(DATA SHOWN begins)

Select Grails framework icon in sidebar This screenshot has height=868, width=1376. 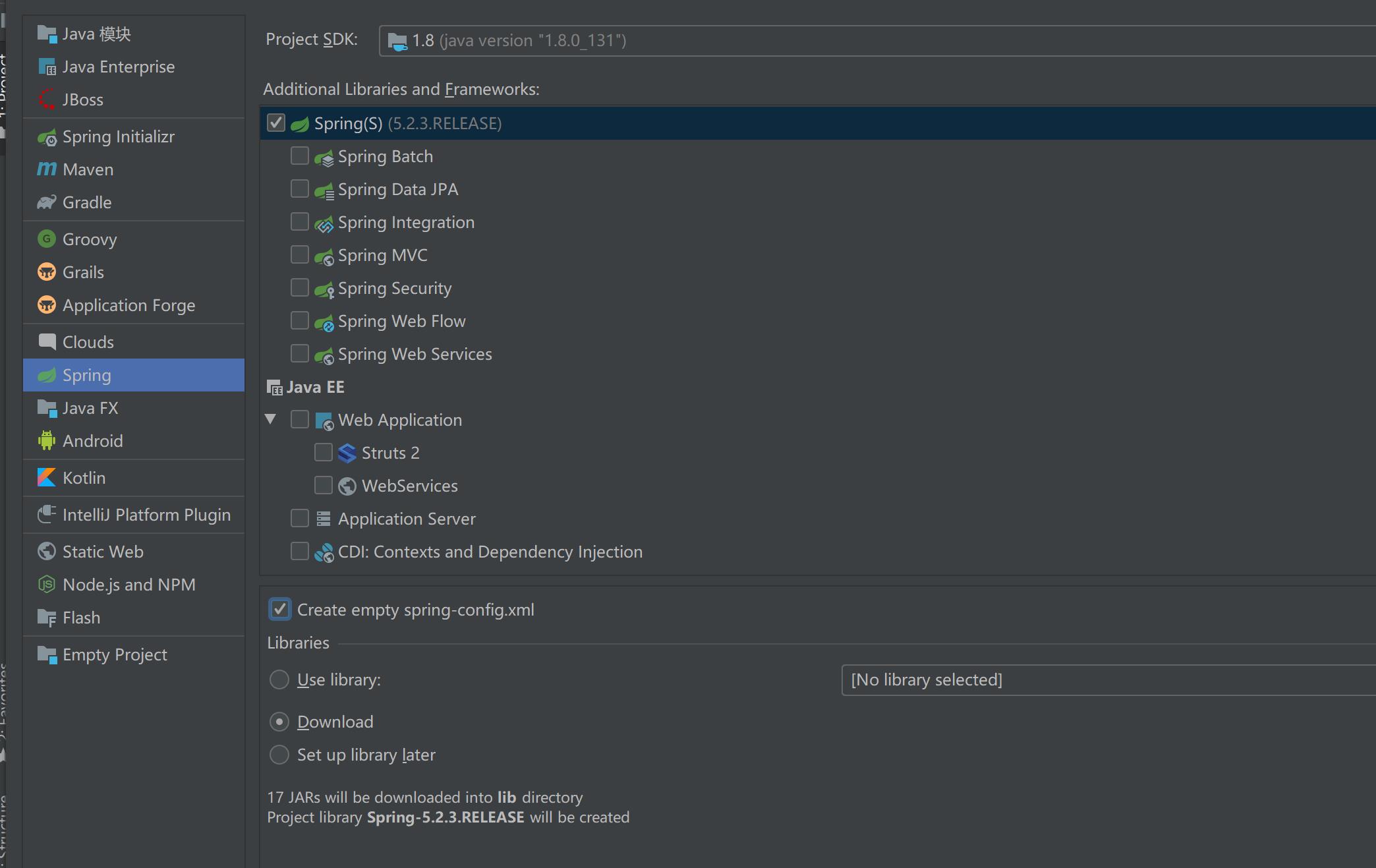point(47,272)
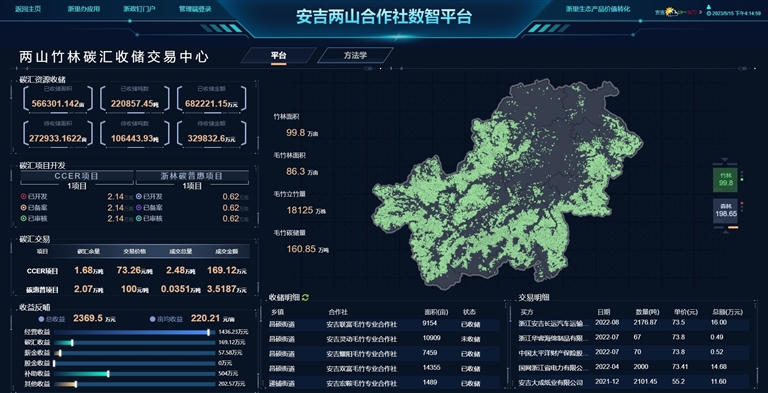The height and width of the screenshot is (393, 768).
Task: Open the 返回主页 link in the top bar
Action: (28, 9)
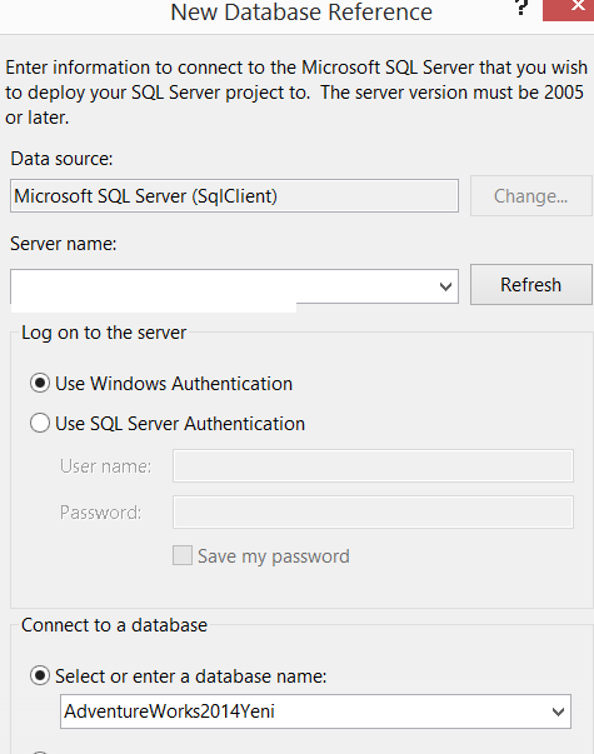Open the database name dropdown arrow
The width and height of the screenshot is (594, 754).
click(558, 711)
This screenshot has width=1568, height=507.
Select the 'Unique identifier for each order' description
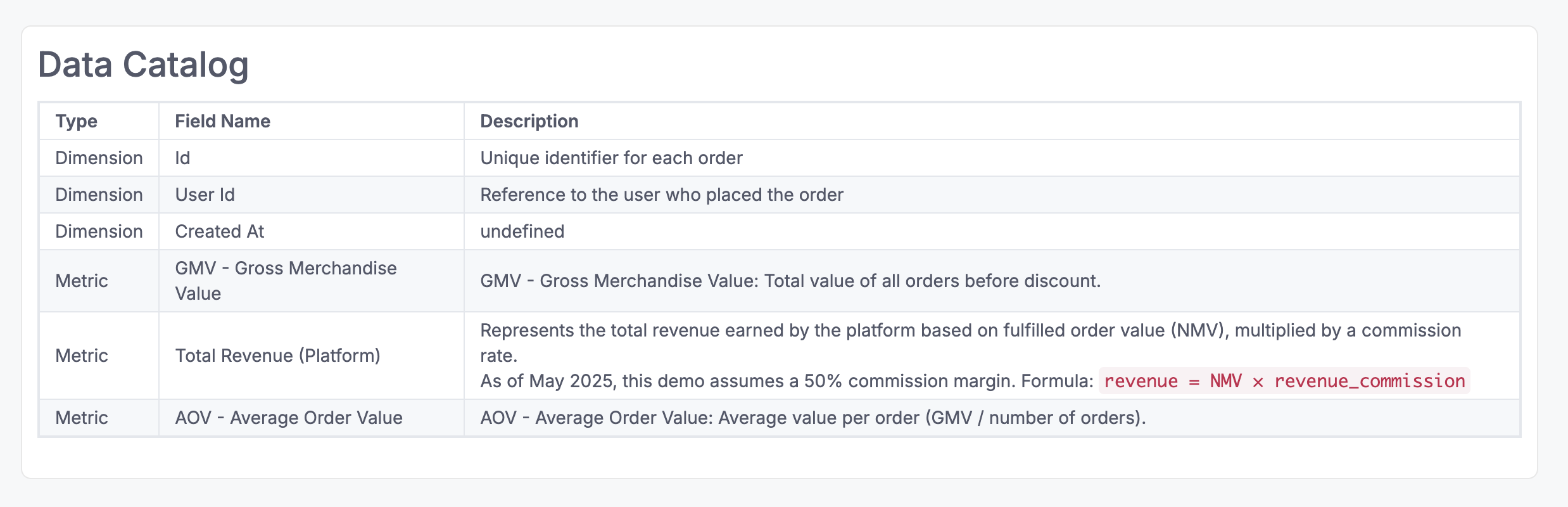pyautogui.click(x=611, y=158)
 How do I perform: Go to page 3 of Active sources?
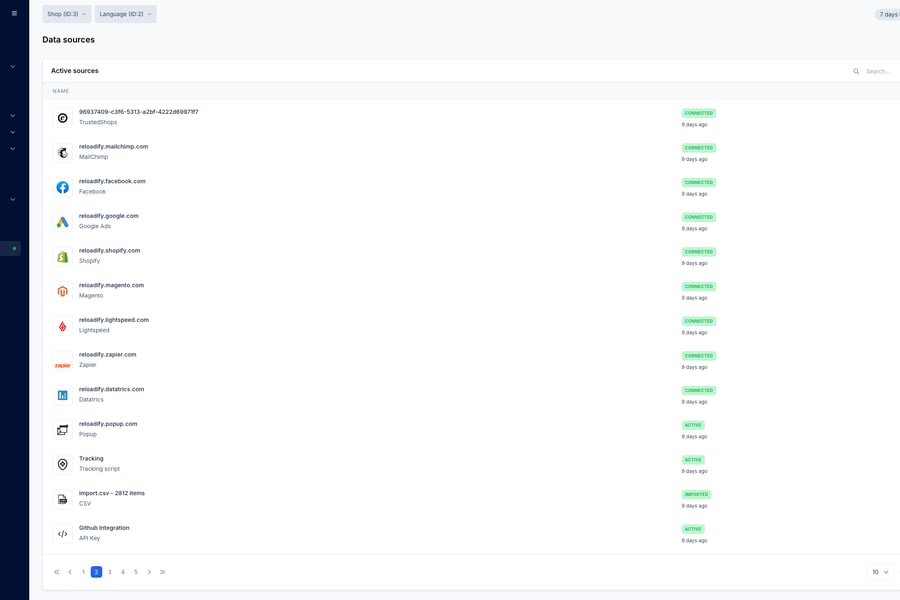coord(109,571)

(DATA SHOWN ends)
(DATA SHOWN begins)

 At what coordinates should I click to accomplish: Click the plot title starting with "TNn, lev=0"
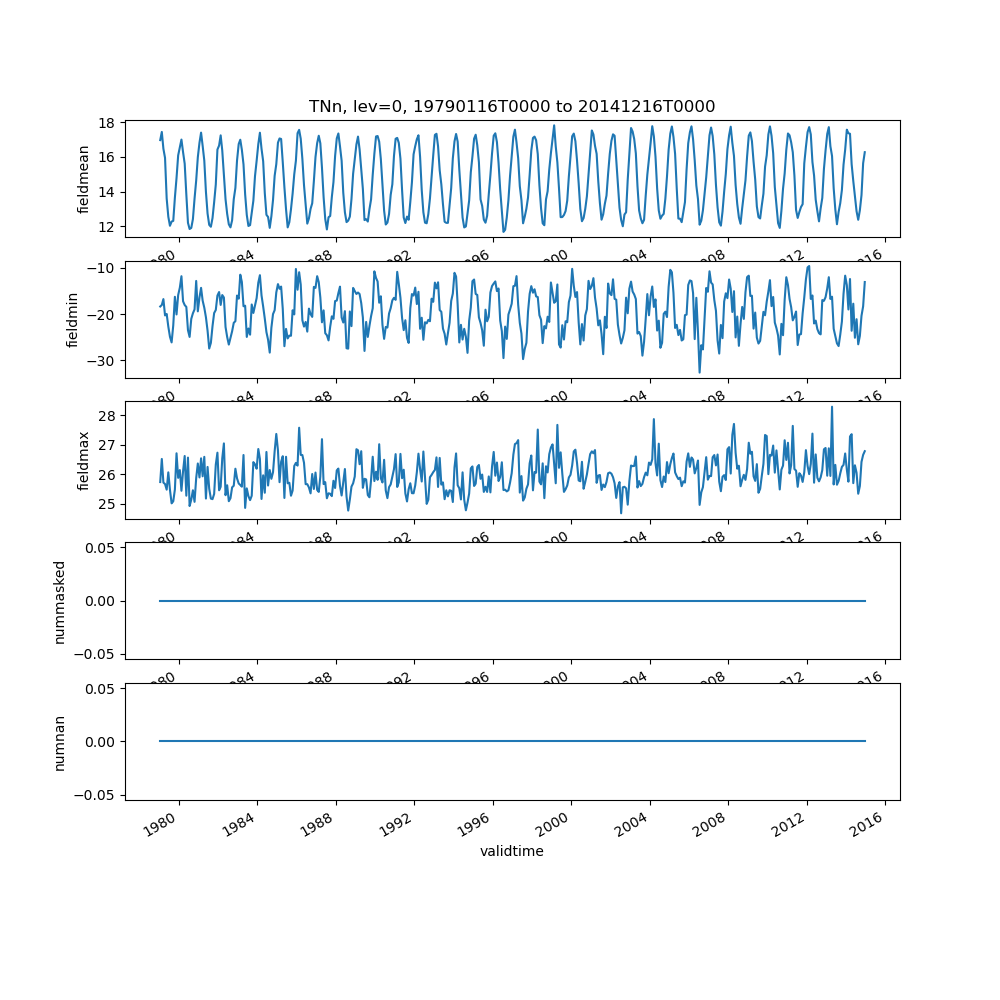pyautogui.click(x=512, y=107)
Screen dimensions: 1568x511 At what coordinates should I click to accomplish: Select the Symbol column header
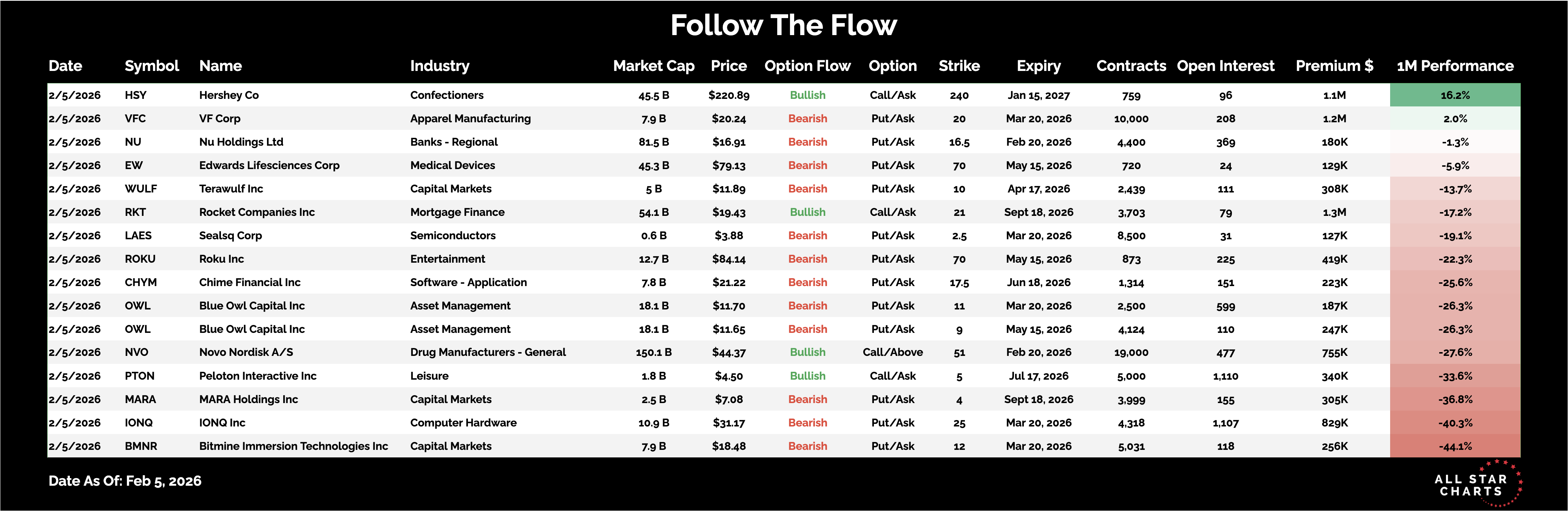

(DATA SHOWN ends)

# [YOUR INSTRUCTIONS]
In the listing above, find the line with "At what coordinates should I click to accomplish: Click" and the line with "Screen dimensions: 1568x511". Copy exactly those two and every line between, without the pictures.

# [OUTPUT FOR THIS TASK]
 At what coordinates should I click to accomplish: Click the plot title starting with "TNn, lev=0"
pyautogui.click(x=512, y=107)
Screen dimensions: 1568x511 At what coordinates should I click to accomplish: Select the Symbol column header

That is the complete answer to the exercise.